* **Problem description**
Go to the line containing "Click the Honojs flame icon" in the records below and retype from there through the final line, exactly.

*** Provided entries ***

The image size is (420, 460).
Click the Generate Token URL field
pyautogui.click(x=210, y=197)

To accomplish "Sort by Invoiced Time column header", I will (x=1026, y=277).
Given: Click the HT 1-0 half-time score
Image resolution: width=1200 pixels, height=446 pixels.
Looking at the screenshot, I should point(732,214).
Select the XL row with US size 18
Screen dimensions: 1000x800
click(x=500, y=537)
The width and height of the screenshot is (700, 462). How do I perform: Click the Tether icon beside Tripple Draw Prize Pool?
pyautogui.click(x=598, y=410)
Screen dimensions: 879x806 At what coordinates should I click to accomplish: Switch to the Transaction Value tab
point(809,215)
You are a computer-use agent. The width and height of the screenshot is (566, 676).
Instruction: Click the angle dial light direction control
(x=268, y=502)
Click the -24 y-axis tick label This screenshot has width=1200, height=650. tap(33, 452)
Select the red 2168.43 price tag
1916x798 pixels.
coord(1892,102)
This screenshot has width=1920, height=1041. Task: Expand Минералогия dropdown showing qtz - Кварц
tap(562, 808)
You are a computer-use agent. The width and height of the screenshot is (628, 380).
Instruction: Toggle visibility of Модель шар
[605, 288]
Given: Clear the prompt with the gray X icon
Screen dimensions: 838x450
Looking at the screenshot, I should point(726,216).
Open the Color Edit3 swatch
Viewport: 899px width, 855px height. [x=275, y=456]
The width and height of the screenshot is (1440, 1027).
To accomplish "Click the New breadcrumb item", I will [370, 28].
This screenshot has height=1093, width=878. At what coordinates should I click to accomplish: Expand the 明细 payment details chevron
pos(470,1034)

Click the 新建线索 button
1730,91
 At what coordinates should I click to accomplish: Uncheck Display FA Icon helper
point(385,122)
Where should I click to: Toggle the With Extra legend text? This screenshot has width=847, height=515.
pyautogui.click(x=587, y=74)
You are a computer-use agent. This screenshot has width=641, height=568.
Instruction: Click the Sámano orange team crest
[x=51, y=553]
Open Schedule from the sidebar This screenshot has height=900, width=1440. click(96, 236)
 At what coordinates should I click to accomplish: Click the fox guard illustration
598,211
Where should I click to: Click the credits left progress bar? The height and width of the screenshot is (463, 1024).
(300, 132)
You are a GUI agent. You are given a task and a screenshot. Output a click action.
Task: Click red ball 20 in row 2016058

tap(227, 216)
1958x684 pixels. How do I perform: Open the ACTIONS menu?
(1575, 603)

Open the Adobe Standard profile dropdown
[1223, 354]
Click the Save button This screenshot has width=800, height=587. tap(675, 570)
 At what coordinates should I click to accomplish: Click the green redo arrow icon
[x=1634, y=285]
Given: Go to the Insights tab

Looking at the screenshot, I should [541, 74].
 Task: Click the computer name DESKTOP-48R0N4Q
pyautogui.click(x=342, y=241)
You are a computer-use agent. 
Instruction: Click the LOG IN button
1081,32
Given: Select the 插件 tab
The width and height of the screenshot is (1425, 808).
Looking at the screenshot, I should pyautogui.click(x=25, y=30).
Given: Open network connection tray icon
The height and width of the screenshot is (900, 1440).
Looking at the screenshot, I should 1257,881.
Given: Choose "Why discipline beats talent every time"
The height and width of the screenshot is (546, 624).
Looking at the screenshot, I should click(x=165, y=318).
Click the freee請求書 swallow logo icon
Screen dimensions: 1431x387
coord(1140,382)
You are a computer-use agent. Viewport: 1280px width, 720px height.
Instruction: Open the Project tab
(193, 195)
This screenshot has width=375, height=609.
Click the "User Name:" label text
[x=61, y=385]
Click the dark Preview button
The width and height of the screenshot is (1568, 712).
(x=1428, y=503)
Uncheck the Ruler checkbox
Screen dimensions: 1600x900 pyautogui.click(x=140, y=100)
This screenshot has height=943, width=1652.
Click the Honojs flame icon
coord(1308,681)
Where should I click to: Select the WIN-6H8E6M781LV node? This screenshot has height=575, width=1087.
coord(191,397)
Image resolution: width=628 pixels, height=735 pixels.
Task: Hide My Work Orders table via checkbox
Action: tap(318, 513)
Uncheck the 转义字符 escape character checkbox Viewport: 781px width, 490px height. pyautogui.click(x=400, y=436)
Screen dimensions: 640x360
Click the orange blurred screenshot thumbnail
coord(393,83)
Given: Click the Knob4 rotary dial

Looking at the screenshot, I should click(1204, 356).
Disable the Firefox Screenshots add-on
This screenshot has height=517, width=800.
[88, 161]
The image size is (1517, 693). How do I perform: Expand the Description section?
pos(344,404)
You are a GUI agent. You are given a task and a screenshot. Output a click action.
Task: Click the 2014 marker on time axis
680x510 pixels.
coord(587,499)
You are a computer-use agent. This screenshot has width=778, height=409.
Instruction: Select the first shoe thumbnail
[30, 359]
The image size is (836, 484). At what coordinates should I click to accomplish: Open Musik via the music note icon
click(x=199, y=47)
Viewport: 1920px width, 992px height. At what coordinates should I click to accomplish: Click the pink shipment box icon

*** End of Provided entries ***

* **Your response**
Click the Honojs flame icon
coord(1308,681)
Where should I click to: Select the WIN-6H8E6M781LV node? This screenshot has height=575, width=1087.
coord(191,397)
Image resolution: width=628 pixels, height=735 pixels.
Task: Hide My Work Orders table via checkbox
Action: tap(318, 513)
Uncheck the 转义字符 escape character checkbox Viewport: 781px width, 490px height. pyautogui.click(x=400, y=436)
Screen dimensions: 640x360
Click the orange blurred screenshot thumbnail
coord(393,83)
Given: Click the Knob4 rotary dial

Looking at the screenshot, I should click(1204, 356).
Disable the Firefox Screenshots add-on
This screenshot has height=517, width=800.
[88, 161]
The image size is (1517, 693). How do I perform: Expand the Description section?
pos(344,404)
You are a GUI agent. You are given a task and a screenshot. Output a click action.
Task: Click the 2014 marker on time axis
680x510 pixels.
coord(587,499)
You are a computer-use agent. This screenshot has width=778, height=409.
Instruction: Select the first shoe thumbnail
[30, 359]
The image size is (836, 484). At what coordinates should I click to accomplish: Open Musik via the music note icon
click(x=199, y=47)
Viewport: 1920px width, 992px height. At what coordinates should I click to accomplish: Click the pink shipment box icon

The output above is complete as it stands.